A Cheshire oil refiner has dispelled fears over its financial viability after securing new funds, it announced today.

Essar Oil (UK), which owns and operates the Stanlow Refinery on the banks of the River Mersey, today announced that it has closed new financial arrangements of more than $850m.

Doubts were cast early last month over the financial stability of the business following reports of talks between its management, the Government, and private equity investors over an urgent injection of funding.

Revenues had drastically reduced due to a massive fall in demand during coronavirus lockdowns which led to hardly any traffic on UK roads and the grounding of most of the world’s airline fleets.

But following today’s announcement it said this new funding source has allowed it to replace its former credit facility as well as access additional capital, so strengthening its financial position.

The funding is made up of liquidity from a diversified range of sources, including bilateral arrangements with many of its key customers on enhanced payment terms and other long term financings, linked primarily to crude supply.

With these financial arrangements now in place, the business has more low-cost liquidity to meet its upcoming requirements, and can continue to focus its energies on its transition to become a ‘Low Carbon Energy Provider’ of the future.

It is already working on delivering two blue hydrogen production hubs at Stanlow, which will attract £750m in total investment.

Follow-on capacity growth is planned to work towards the Government’s new target of 5GW of low carbon hydrogen for power, transport, industry and homes.

Stanlow is committed to reaching 80% of the Government-set targets.

In addition, the business said it remains committed to delivering the necessary operational cost reductions at the refinery over the course of the coming year in order to help secure its long term future and ensure it remains competitive in its traditional refining business.

It has also recently completed a review and update of its corporate governance and its board has adopted the recommendations arising out of that review process, which included independent input from Ashurst. As a result of that process, the board has committed to appointing two independent non-executive directors to the board.

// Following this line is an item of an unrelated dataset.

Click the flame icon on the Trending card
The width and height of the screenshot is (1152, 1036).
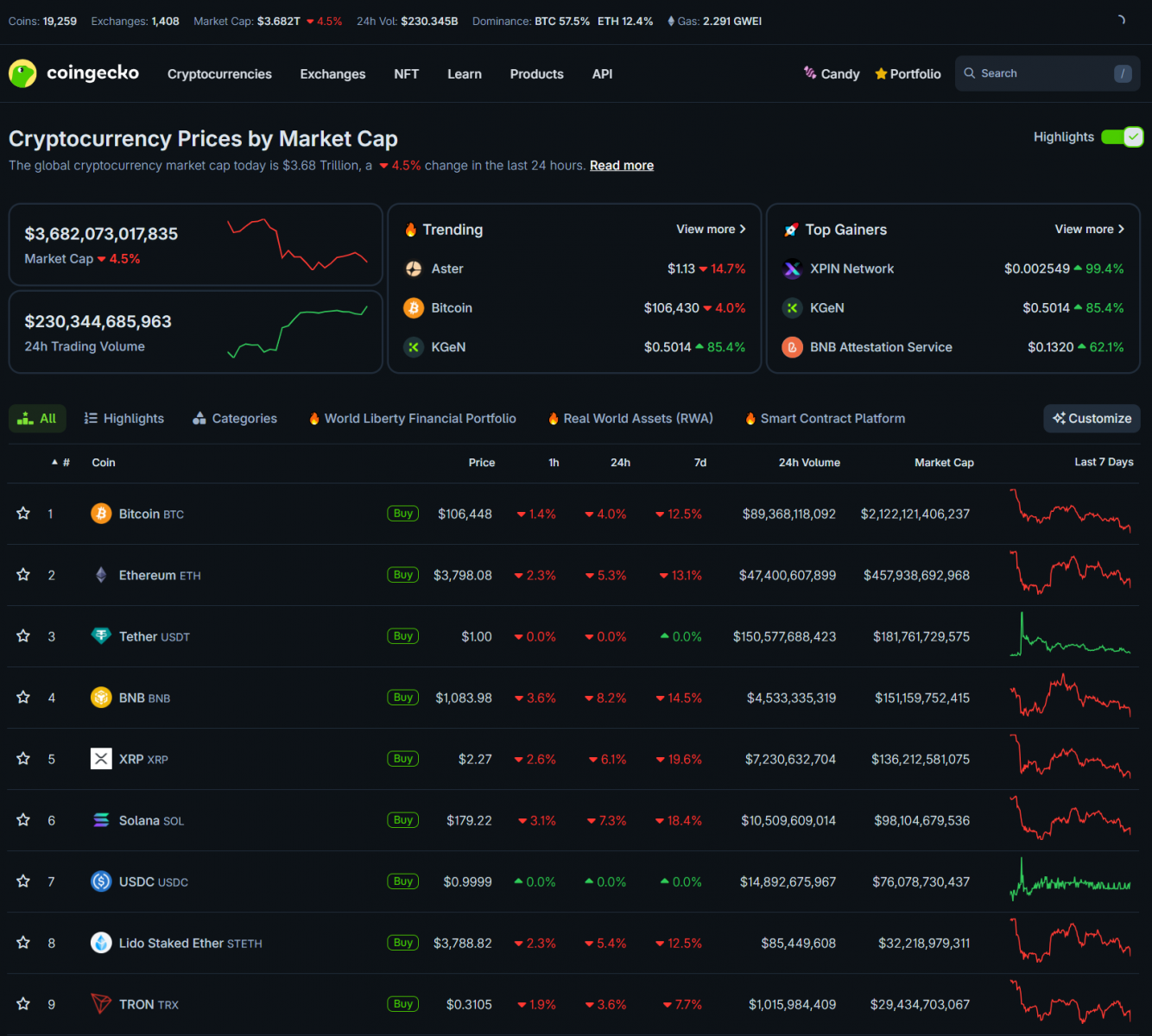411,230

Chairman, Prashant Ruia, said: “Securing this financing demonstrates the confidence all our stakeholders have in our long term vision for Stanlow.

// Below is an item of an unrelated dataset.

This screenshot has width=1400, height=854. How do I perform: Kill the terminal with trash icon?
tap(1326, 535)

“We believe this confidence will be further bolstered by the updates we have made to our corporate governance, which includes a commitment to appoint two new independent non-executive directors to our board. These appointments will further enhance our overall governance and risk assessment processes, as well as providing insights and strategic inputs to the business as it continues its transition to low carbon operations.”

He added: “With a strong economic recovery driven by the UK Government’s roadmap out of the pandemic, I feel that our business has moved into a positive and progressive phase for the benefit of all of our stakeholders and employees.

“We look forward to furthering our investments in exciting new technologies, securing high tech jobs and Stanlow’s future at the heart of the UK’s green revolution.”